Required action: Within the records, find every line that includes the word "computer" and copy it.

Exercise material:
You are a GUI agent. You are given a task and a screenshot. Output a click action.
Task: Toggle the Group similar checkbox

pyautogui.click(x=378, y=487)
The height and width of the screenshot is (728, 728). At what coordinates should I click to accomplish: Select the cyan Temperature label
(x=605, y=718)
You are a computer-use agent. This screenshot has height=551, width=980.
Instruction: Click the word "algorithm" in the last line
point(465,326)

---

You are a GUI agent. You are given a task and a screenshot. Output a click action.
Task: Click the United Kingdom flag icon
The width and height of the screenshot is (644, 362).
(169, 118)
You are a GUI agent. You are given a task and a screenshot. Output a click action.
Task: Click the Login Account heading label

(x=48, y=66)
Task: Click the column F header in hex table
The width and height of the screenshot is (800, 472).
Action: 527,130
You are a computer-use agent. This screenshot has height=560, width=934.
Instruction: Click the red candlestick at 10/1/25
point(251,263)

==

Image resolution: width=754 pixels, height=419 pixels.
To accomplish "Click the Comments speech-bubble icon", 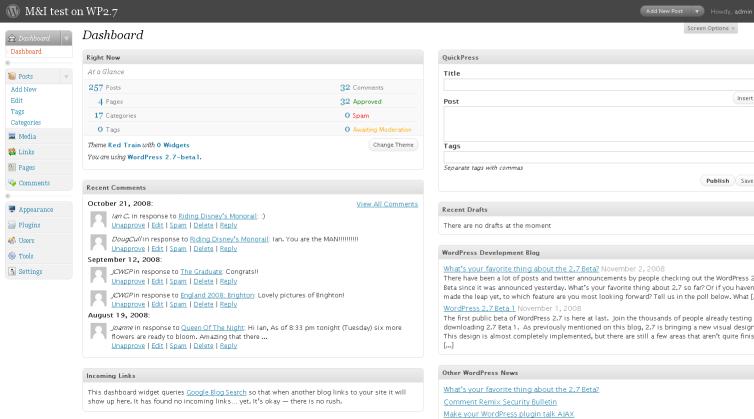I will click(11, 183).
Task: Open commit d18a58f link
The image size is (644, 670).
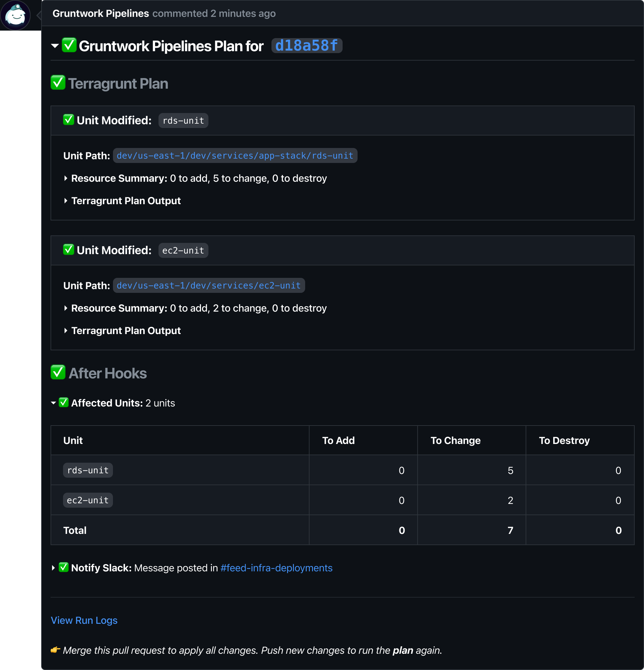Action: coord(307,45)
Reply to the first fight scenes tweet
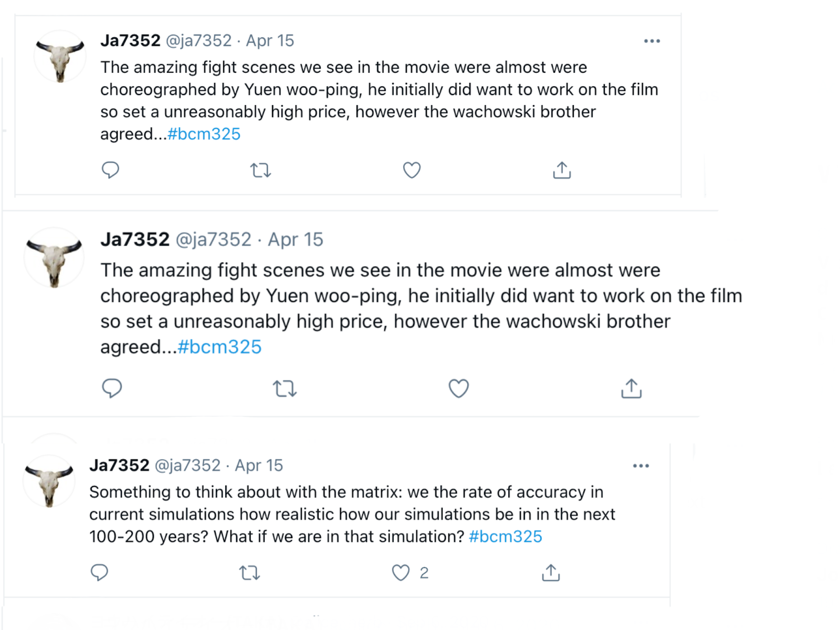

Your response:
You are a computer-use agent. This screenshot has height=551, width=980.
You are a computer-use agent. This screenshot has height=560, width=934.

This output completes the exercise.